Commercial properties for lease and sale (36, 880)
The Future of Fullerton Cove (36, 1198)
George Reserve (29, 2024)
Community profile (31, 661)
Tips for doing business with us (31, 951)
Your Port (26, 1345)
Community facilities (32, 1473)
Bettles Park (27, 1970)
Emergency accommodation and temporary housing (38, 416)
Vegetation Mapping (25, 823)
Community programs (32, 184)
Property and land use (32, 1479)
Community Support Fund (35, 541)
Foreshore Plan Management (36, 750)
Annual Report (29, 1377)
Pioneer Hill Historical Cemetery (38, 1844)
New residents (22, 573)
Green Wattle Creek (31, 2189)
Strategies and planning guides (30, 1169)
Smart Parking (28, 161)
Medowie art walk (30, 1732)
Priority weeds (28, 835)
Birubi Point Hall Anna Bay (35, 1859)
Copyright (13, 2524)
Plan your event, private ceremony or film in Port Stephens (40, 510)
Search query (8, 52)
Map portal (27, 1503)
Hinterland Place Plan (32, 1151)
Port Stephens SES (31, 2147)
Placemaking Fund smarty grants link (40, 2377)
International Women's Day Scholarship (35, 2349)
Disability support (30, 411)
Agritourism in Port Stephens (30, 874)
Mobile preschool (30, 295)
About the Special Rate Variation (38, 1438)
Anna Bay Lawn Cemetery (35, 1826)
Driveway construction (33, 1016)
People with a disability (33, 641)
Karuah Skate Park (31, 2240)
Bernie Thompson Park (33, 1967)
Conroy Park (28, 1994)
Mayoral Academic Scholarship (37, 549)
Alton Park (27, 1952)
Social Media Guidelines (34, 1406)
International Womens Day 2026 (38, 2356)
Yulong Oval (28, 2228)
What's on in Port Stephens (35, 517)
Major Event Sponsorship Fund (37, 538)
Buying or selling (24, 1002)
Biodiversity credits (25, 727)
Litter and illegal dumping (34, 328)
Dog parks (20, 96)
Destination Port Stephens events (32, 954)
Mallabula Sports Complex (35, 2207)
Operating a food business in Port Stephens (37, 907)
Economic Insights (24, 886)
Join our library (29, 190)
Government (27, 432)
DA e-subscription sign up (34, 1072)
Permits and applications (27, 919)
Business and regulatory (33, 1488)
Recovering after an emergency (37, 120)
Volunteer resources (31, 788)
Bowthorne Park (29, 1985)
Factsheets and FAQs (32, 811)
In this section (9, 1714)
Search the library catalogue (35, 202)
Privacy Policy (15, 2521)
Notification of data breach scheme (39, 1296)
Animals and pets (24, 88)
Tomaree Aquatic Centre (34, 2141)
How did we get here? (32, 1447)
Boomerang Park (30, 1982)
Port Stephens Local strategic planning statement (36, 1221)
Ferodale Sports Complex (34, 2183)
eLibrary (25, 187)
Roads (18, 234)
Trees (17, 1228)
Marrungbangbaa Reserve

HOW TO COMPLETE THIS TASK: From the first line of the listing above through the line that contains "Recovering after an emergency (37, 120)", retype every line exactly, and write nothing else.

TASK RESPONSE:
Commercial properties for lease and sale (36, 880)
The Future of Fullerton Cove (36, 1198)
George Reserve (29, 2024)
Community profile (31, 661)
Tips for doing business with us (31, 951)
Your Port (26, 1345)
Community facilities (32, 1473)
Bettles Park (27, 1970)
Emergency accommodation and temporary housing (38, 416)
Vegetation Mapping (25, 823)
Community programs (32, 184)
Property and land use (32, 1479)
Community Support Fund (35, 541)
Foreshore Plan Management (36, 750)
Annual Report (29, 1377)
Pioneer Hill Historical Cemetery (38, 1844)
New residents (22, 573)
Green Wattle Creek (31, 2189)
Strategies and planning guides (30, 1169)
Smart Parking (28, 161)
Medowie art walk (30, 1732)
Priority weeds (28, 835)
Birubi Point Hall Anna Bay (35, 1859)
Copyright (13, 2524)
Plan your event, private ceremony or film in Port Stephens (40, 510)
Search query (8, 52)
Map portal (27, 1503)
Hinterland Place Plan (32, 1151)
Port Stephens SES (31, 2147)
Placemaking Fund smarty grants link (40, 2377)
International Women's Day Scholarship (35, 2349)
Disability support (30, 411)
Agritourism in Port Stephens (30, 874)
Mobile preschool (30, 295)
About the Special Rate Variation (38, 1438)
Anna Bay Lawn Cemetery (35, 1826)
Driveway construction (33, 1016)
People with a disability (33, 641)
Karuah Skate Park (31, 2240)
Bernie Thompson Park (33, 1967)
Conroy Park (28, 1994)
Mayoral Academic Scholarship (37, 549)
Alton Park (27, 1952)
Social Media Guidelines (34, 1406)
International Womens Day 2026 (38, 2356)
Yulong Oval (28, 2228)
What's on in Port Stephens (35, 517)
Major Event Sponsorship Fund (37, 538)
Buying or selling (24, 1002)
Biodiversity credits (25, 727)
Litter and illegal dumping (34, 328)
Dog parks (20, 96)
Destination Port Stephens events (32, 954)
Mallabula Sports Complex (35, 2207)
Operating a food business in Port Stephens (37, 907)
Economic Insights (24, 886)
Join our library (29, 190)
Government (27, 432)
DA e-subscription sign up (34, 1072)
Permits and applications (27, 919)
Business and regulatory (33, 1488)
Recovering after an emergency (37, 120)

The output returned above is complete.